Quick study suggests Cornell has their hooks in pretty deep.....
This link doesn't explain the IGPG situation, but only offers a possibility and some likelihood a financier has dug in on us. Warrants and options on convertible debt can have very long and powerful tentacles.
2. RESTATEMENT OF PRIOR FINANCIAL INFORMATION We identified an error in the three and nine month periods ended March 31, 2007 in our accounting for the derivative and warrant liabilities applicable to Cornell Capital Partners LP. Under the Secured Convertible Debenture, Section 3(b)(i) limits the number of shares issuable to Cornell Capital Partners, LP upon conversion to 4.99% of the outstanding stock at time of conversion. Under section 39(a)(ii) of the same agreement, we are required to pay cash in lieu of shares for the portion greater than 4.99%. The amount of cash is determined by the number of shares issuable upon conversion and the current market price of our stock. Since the number of shares issuable is calculated using 94% of the market price, the cash conversion results in approximately a 6% premium paid on conversion. As a result, the value of the derivative and warrant liability related to the conversion in excess of 4.99% will be based on the conversion premium at the end of the reporting period, the Cash Premium Method rather than using the Black-Scholes model. We corrected the derivative and warrant liabilities for the period ended March 31, 2007 resulting in a decrease (increase) in the liability of $3,991,713 and $(613,541) for the nine and three months ended March 31, 2007, respectively. In the event of a default of our obligations under the registration rights agreement, including our agreement to file the registration statement no later than May 3, 2006, or if the registration statement is not declared effective by September 5, 2006 we are considered in default. As of September 30, 2006 the registration statement had not been declared effective, therefore we are considered in default and accordingly we reclassified the derivative liability from long term to short term liabilities.

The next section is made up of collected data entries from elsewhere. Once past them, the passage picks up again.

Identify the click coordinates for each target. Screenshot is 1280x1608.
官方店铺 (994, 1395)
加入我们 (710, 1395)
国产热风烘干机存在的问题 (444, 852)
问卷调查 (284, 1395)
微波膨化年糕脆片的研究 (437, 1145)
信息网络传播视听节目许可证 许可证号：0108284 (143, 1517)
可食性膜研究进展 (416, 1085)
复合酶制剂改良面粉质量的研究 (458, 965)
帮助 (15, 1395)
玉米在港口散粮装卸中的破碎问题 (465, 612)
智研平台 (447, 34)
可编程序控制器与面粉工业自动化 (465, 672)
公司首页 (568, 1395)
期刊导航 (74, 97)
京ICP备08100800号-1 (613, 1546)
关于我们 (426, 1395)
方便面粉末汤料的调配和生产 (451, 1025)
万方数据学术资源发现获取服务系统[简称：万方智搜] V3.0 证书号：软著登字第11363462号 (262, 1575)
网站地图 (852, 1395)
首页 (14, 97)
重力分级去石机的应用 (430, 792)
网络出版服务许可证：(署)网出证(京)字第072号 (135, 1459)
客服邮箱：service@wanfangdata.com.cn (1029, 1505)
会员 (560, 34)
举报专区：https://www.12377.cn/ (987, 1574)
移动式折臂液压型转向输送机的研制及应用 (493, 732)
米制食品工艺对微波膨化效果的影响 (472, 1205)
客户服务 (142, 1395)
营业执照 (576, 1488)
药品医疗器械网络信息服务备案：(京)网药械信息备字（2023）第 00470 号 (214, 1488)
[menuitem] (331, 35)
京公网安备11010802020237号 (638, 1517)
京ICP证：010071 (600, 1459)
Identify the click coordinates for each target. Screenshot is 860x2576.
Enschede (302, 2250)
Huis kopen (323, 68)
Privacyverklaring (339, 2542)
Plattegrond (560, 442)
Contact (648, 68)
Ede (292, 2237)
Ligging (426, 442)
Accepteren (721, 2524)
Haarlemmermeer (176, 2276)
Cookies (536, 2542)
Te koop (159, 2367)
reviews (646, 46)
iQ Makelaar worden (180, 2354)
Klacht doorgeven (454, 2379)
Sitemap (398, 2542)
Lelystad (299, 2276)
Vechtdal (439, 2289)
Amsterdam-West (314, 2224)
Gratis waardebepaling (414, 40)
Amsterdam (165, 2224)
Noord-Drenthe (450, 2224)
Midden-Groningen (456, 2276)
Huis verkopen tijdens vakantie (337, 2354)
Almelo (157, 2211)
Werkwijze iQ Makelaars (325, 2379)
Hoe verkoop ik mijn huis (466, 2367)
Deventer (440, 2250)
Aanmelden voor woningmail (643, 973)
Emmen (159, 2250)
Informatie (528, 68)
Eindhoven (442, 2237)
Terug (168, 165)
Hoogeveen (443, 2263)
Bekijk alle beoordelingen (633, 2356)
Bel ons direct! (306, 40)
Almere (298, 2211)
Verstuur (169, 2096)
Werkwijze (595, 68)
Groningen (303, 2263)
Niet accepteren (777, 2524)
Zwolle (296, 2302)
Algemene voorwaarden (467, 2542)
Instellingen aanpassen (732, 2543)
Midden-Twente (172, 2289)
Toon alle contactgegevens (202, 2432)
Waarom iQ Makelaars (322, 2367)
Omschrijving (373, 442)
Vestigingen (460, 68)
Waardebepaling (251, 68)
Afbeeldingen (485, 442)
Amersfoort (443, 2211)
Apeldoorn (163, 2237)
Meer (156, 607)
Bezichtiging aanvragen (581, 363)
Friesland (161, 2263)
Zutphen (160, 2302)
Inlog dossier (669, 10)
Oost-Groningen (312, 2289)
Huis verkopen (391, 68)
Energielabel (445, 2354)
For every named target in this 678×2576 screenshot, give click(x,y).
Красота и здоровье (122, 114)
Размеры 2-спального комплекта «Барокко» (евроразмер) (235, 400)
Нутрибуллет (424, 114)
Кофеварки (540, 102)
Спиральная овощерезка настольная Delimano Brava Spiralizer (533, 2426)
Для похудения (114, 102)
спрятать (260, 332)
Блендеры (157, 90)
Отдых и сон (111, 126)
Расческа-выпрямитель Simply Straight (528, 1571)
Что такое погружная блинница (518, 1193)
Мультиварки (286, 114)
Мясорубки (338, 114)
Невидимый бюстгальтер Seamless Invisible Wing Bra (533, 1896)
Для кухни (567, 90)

We also identified an error in the three and nine month periods ended March 31, 2007 in accounting for the amortization of the debt discount related to the $5,000,000 convertible debenture issued to Cornell Capital Partners, LP. We calculated the amortization of the debt discount using an amortization method that is not in accordance with generally accepted accounting principles. We corrected the calculation using the effective interest method, which results in near zero amortization in the first year and exponentially increasing in the later years because the debt balance (net of discount) is zero at inception. We corrected the method of amortization in this restatement resulting in a decrease to interest expense and increase to the debt discount of $34,374 and $21,528 for the nine and three month periods ended March 31, 2007. As of December 31, 2006, therefore we are considered in default on the convertible debenture as described above and accordingly we reclassified the debt and debt discount from long term to short term liabilities.